Les premières rosettes se développent dans les jardins, au bord des chemins et peuvent venir agrémenter les salades cultivées, apportant vitamines et saveurs nouvelles.

Les plantes de la famille des Brassicacées, anciennes Crucifères, ont souvent un goût piquant, comme la moutarde.

Les Crucifères, comme l’indique ce nom, se reconnaissent à leurs fleurs à 4 pétales et 4 sépales en croix. Les fruits sont des siliques plus ou moins allongées, séparées par une cloison.

La récolte des plantes jeunes, en rosette ou en début de floraison permet de profiter de saveurs plus douces et de plantes plus tendres. Plus elles sont matures, plus le goût piquant est prononcé. Ce sont les graines qui sont utilisées pour faire la moutarde mais la saveur piquante s’accentue dans toute la plante. Les plantes bisannuelles ont l’avantage de faire des rosettes en fin d’été et on peut donc les trouver dès l’automne.

La Cardamine hirsute, appelée cressonnette, cresson des jardins, est une petite plante annuelle, hérissée à la base. Les feuilles de la rosette sont composées, à folioles arrondies, la terminale plus grande. Elles disparaissent quand la plante porte ses petites fleurs blanches puis fructifie.  Elle a une saveur douce en rosette, il faut attendre les fruits pour avoir une saveur piquante.

Les siliques dépassent les dernières fleurs, ce qui la fait paraître hirsute.

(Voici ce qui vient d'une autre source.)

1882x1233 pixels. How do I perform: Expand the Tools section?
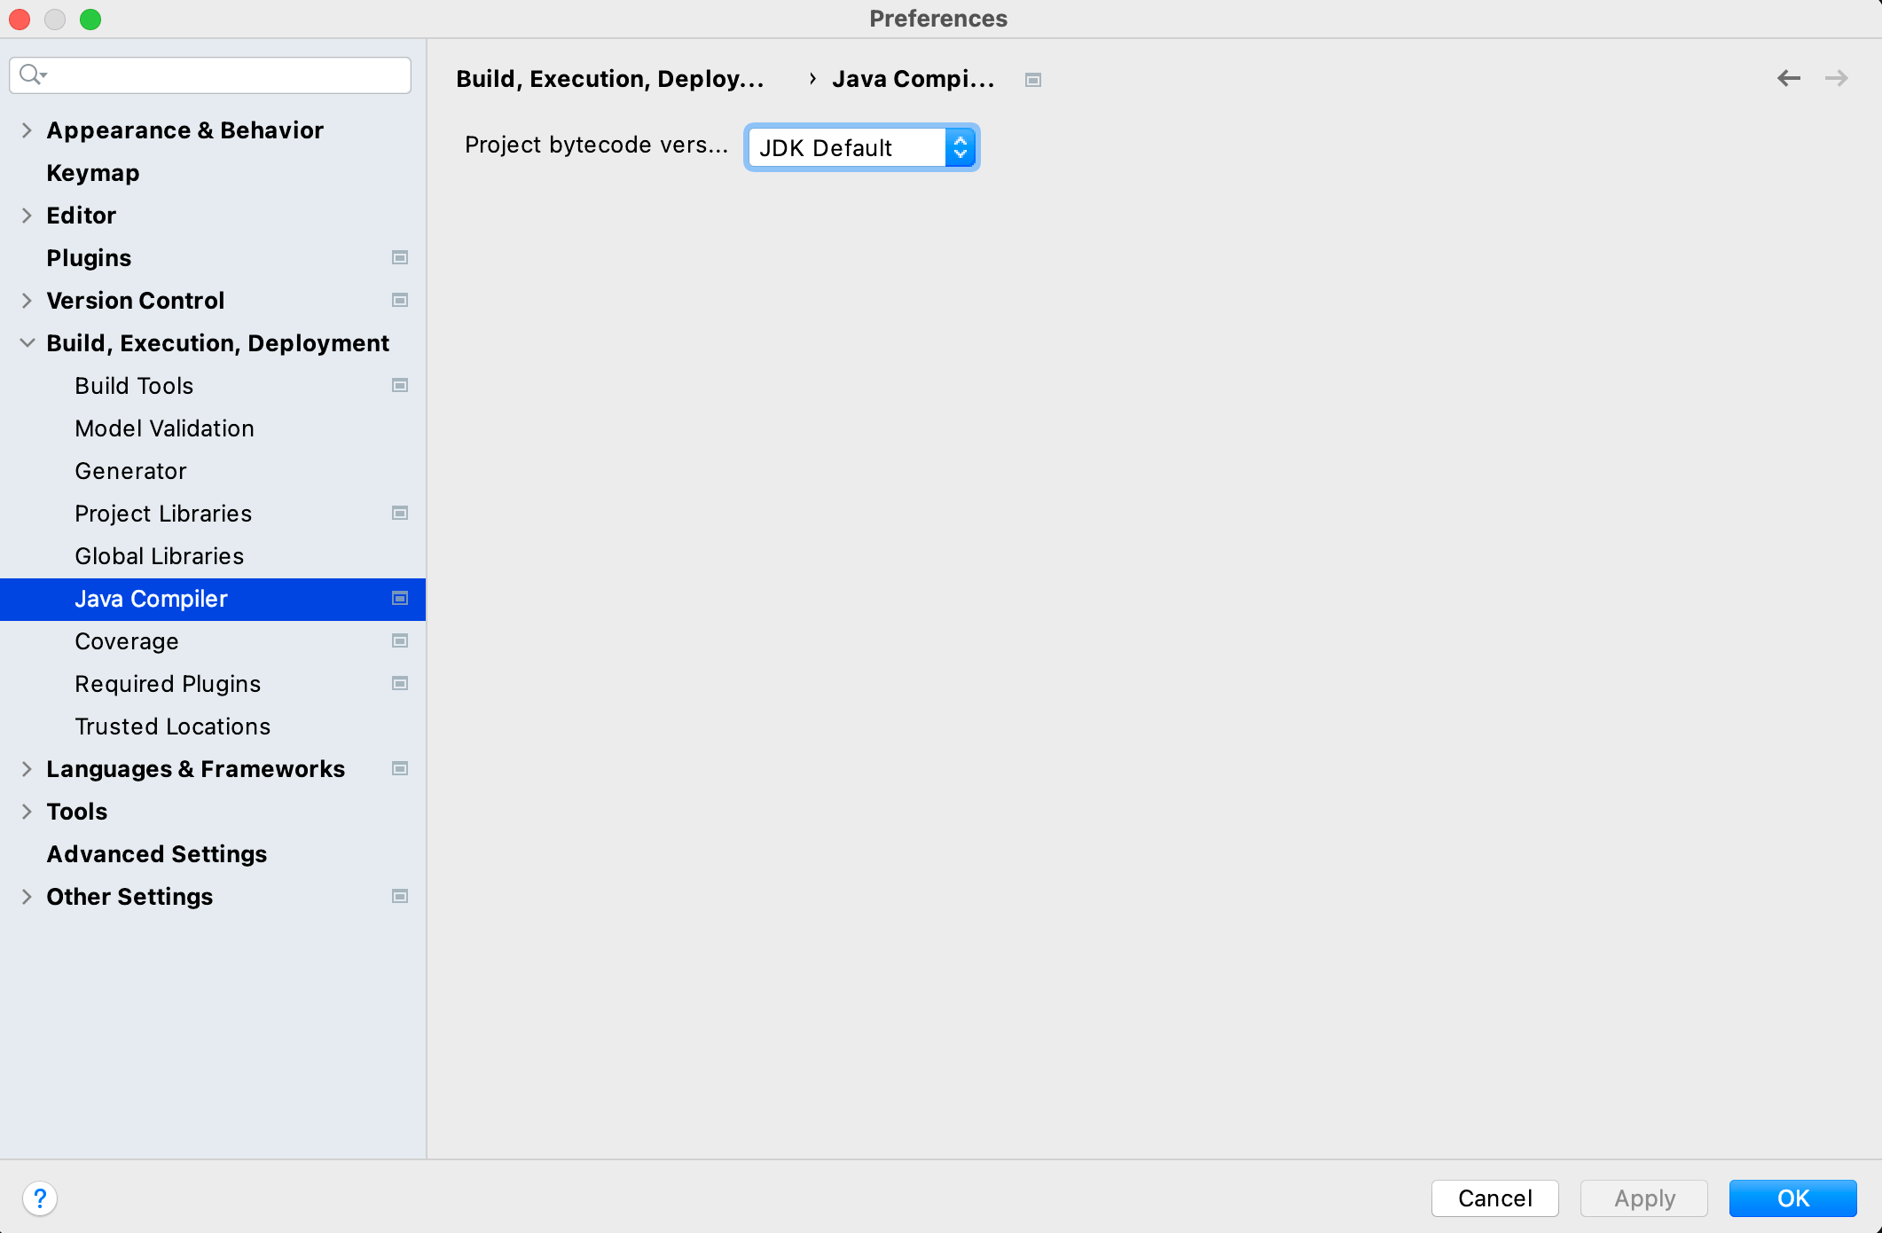27,812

Les autres cardamines que l’on trouve dans les prés (Cardamine pratensis, à fleurs rosées) ou dans les bois (Cardamine impatiens, à fleurs blanches) ont des feuilles plus grandes et des folioles plus découpées, fines ou allongées. Elles sont parfois un peu amères.

 

Les rosettes de Barbarea vulgaris (Herbe de la Ste Barbe) se récoltent tôt, dès la Ste Barbe le 4 décembre ! car elles deviennent vite amères. Les feuilles inférieures sont lyrées avec un grand lobe terminal. Les fleurs sont jaunes  comme pour Barbarea praecox (Cresson de terre, Barbarée printanière) au goût plus fin de cresson.

 

Les feuilles de Brassica nigra (Ex Sinapis nigra), la Moutarde noire, dont les graines servent à faire le fameux condiment,  ont des feuilles composées, hérissées, qui sont difficiles à utiliser crues. On attendra les fleurs jaunes pour ajouter aux salades.  Les différentes moutardes, (Sinapis alba, Sinapis arvensis…) sont plus tendres et goûteuses et toutes les parties tendres peuvent être utilisées.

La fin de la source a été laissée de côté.